BEGIN Data to use

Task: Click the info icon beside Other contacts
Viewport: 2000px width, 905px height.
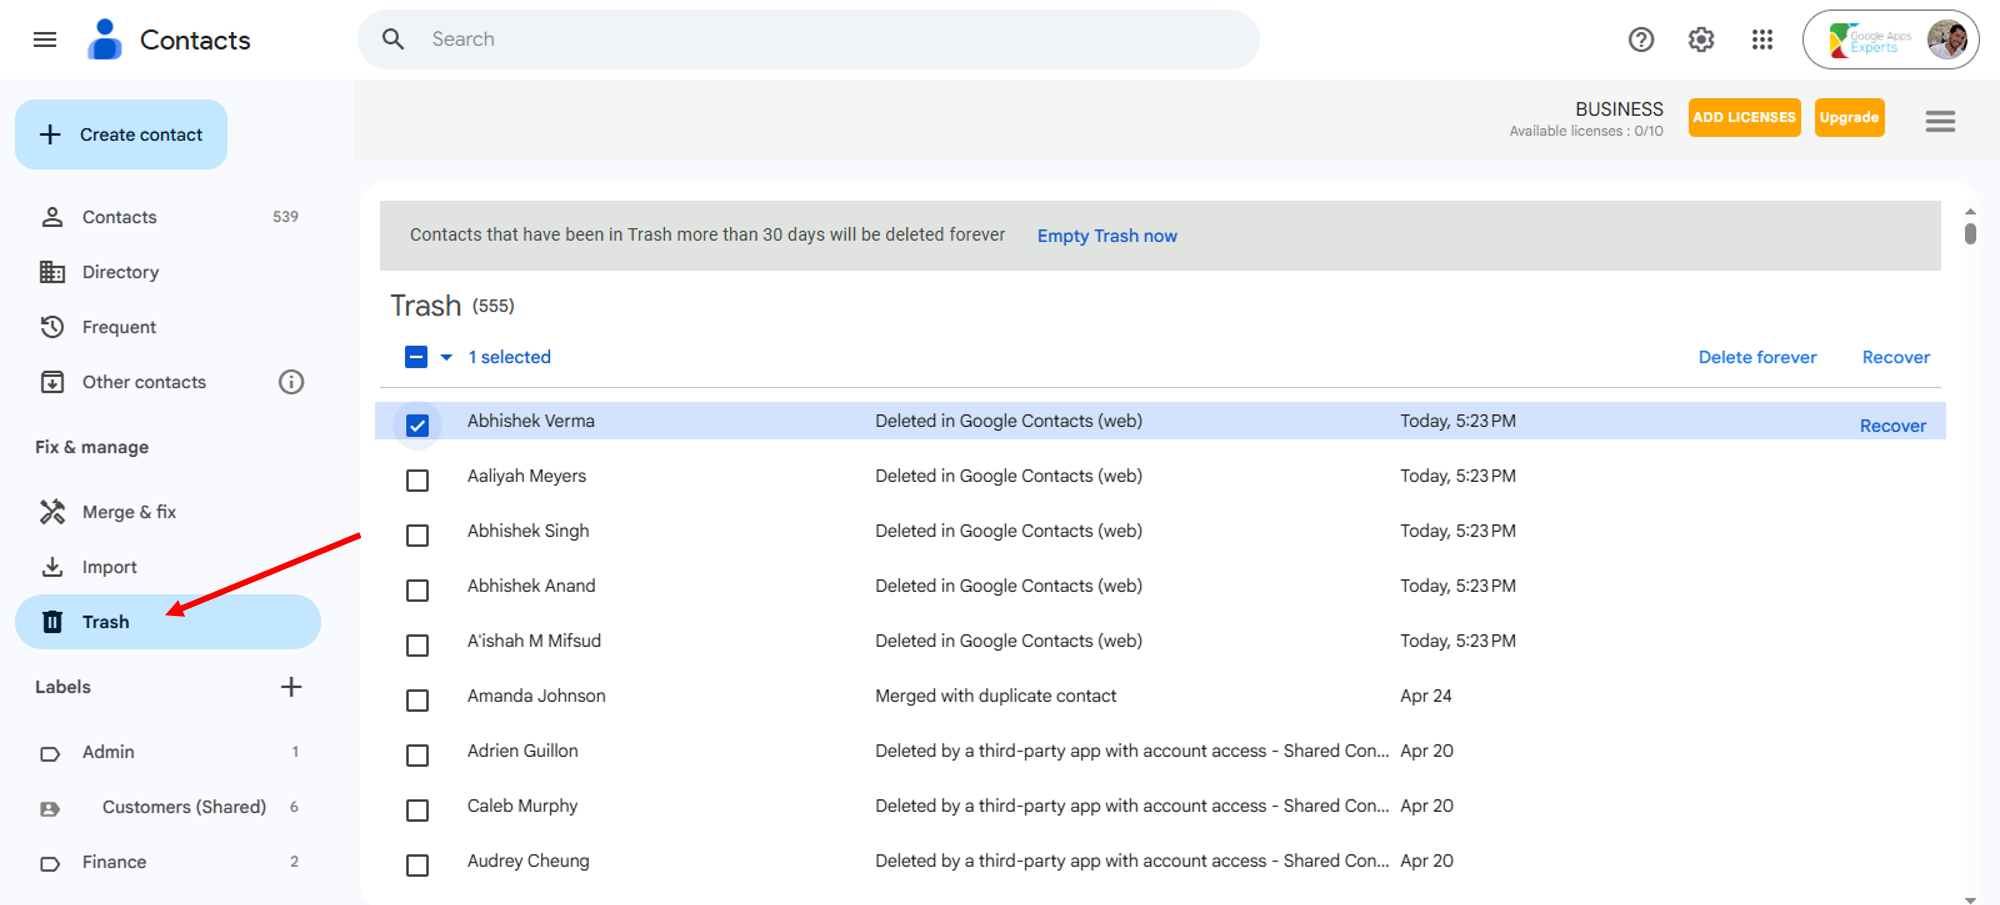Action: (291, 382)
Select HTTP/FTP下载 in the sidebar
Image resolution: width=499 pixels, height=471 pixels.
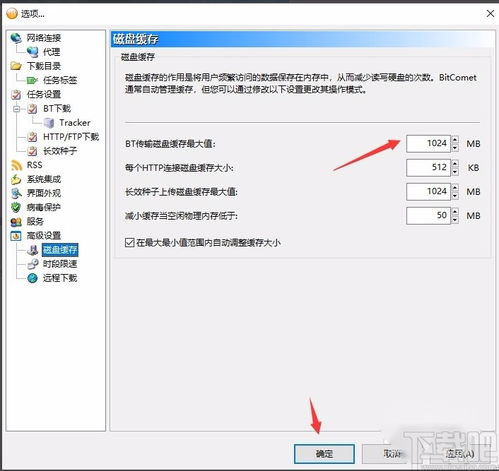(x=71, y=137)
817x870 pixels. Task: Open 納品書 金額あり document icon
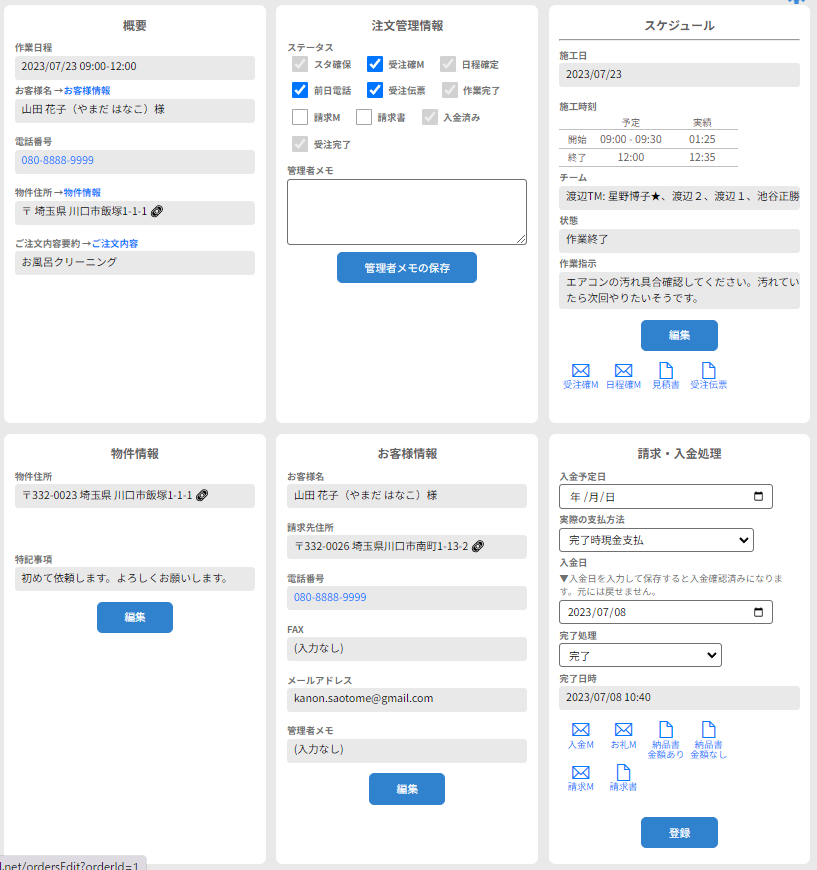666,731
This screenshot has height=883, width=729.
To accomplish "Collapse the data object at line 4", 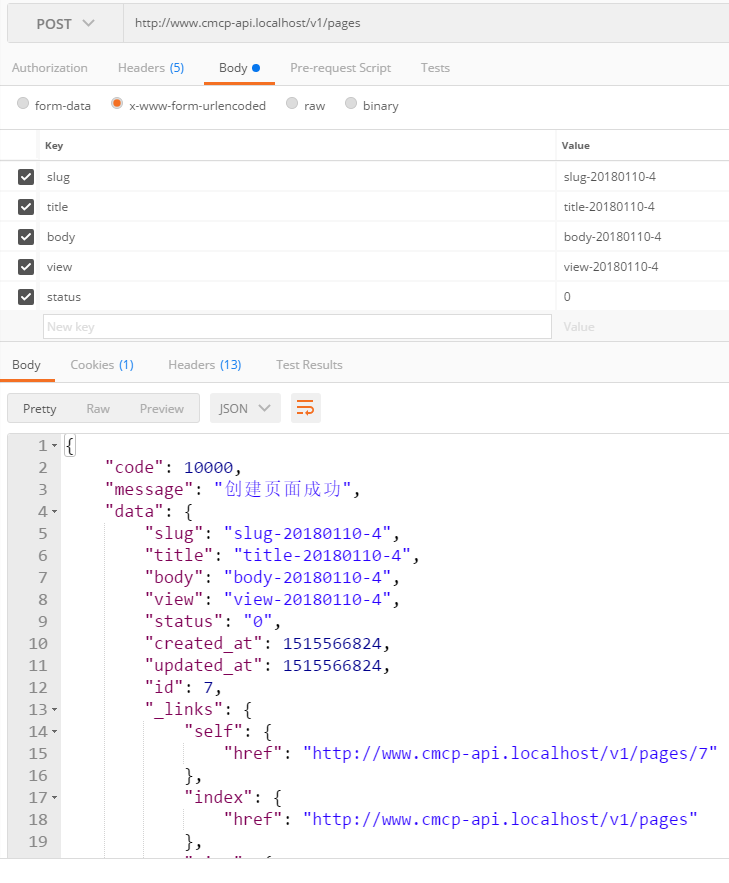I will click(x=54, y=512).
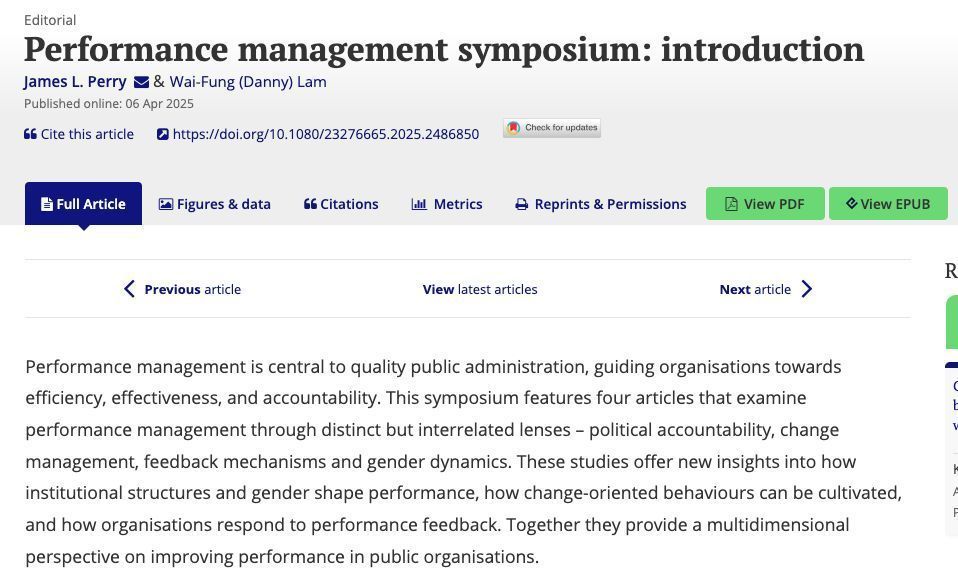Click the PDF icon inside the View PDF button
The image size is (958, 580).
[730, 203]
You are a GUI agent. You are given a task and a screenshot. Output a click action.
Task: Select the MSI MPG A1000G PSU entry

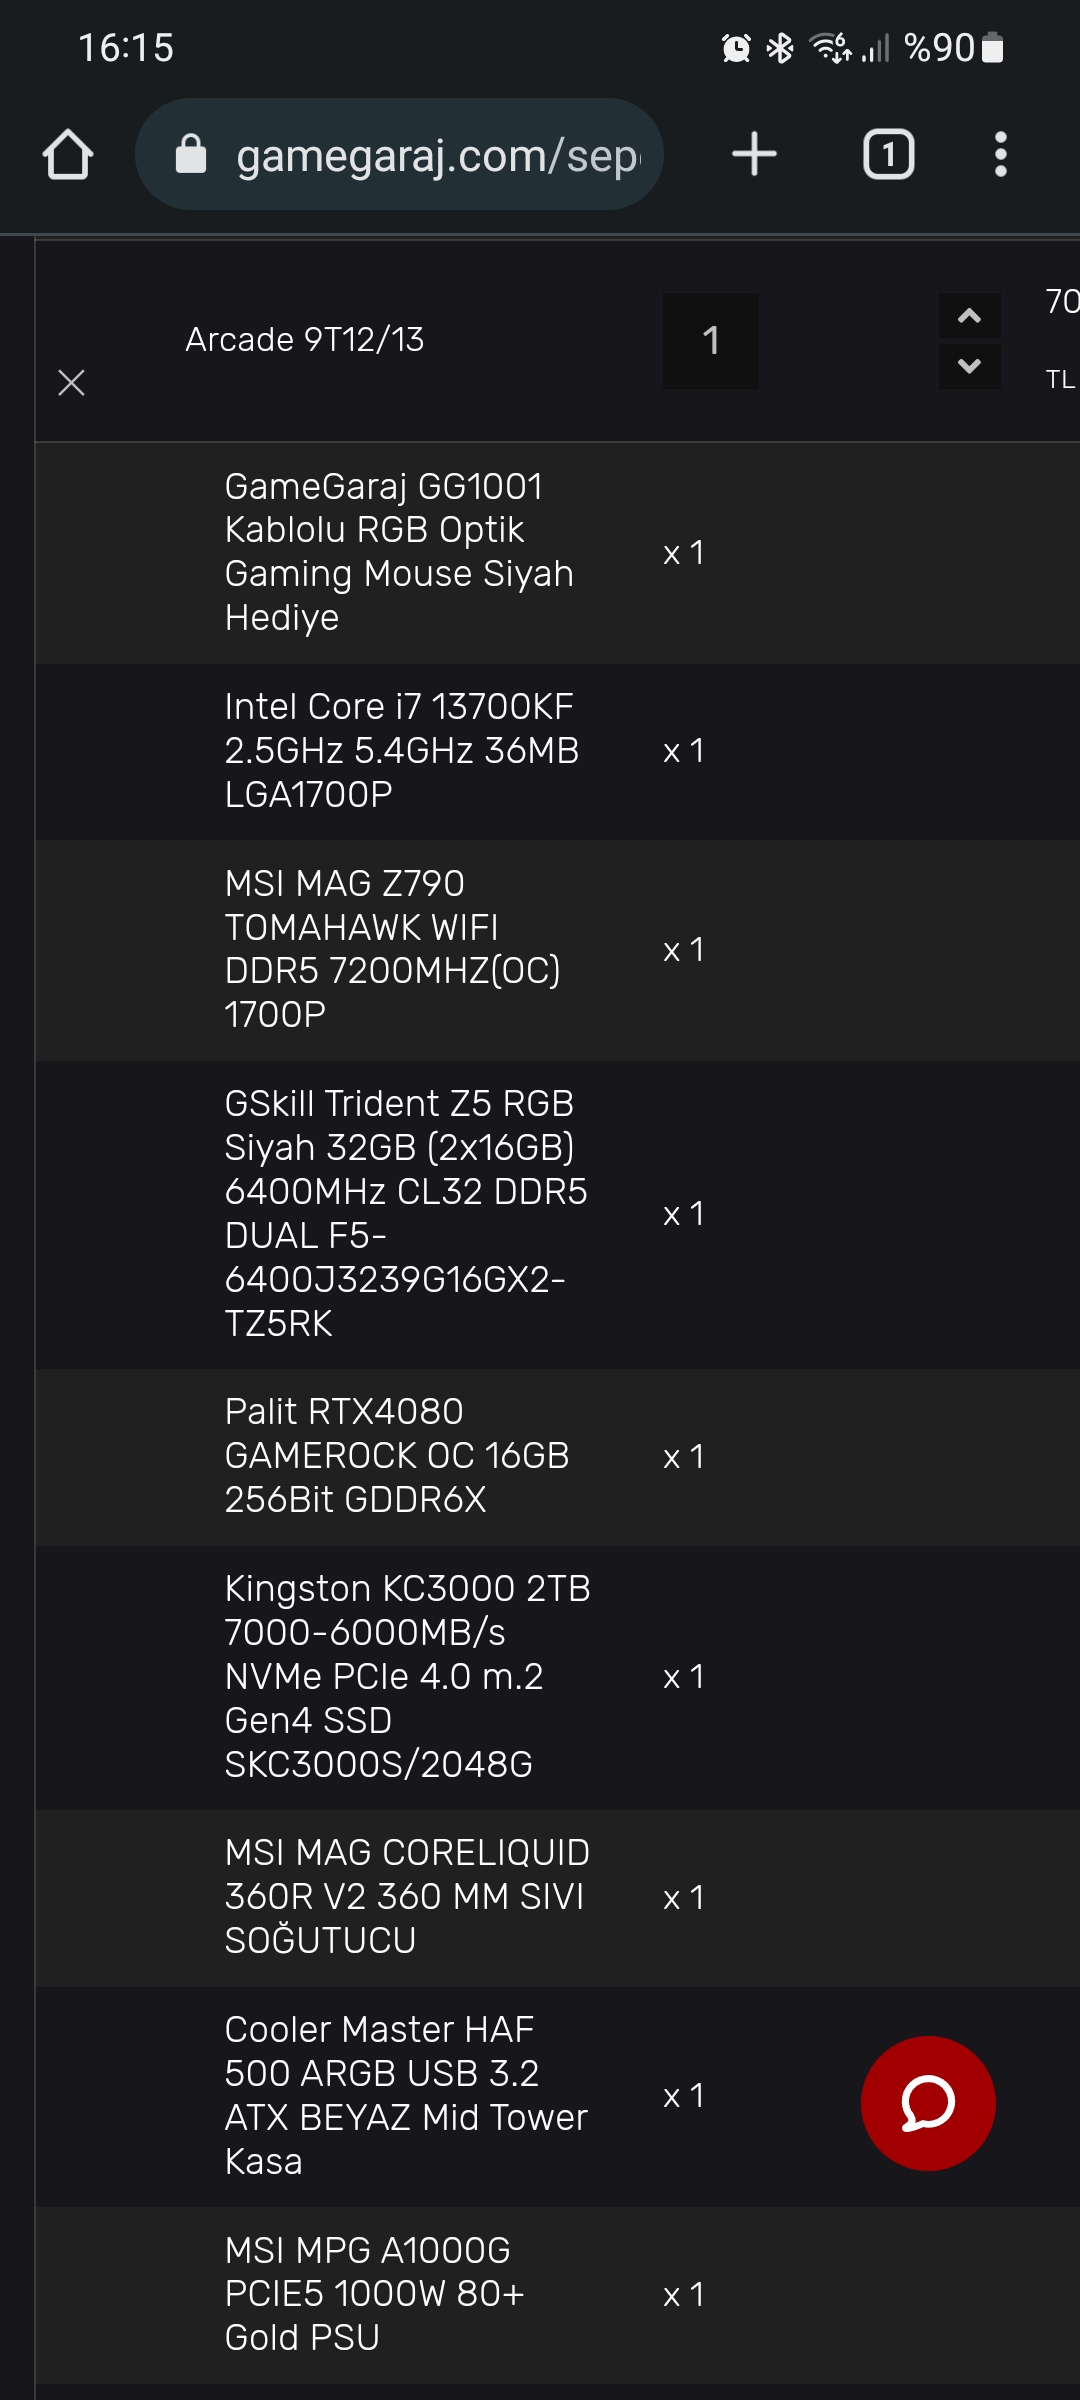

END Data to use

Instructions to follow —
Write out everything from the line containing "You are a GUI" down to the end of the rows, with no changes. Leave the pictures out of your answer.

Answer to this task —
You are a GUI agent. You are given a task and a screenshot. Output a click action.
Task: Select the MSI MPG A1000G PSU entry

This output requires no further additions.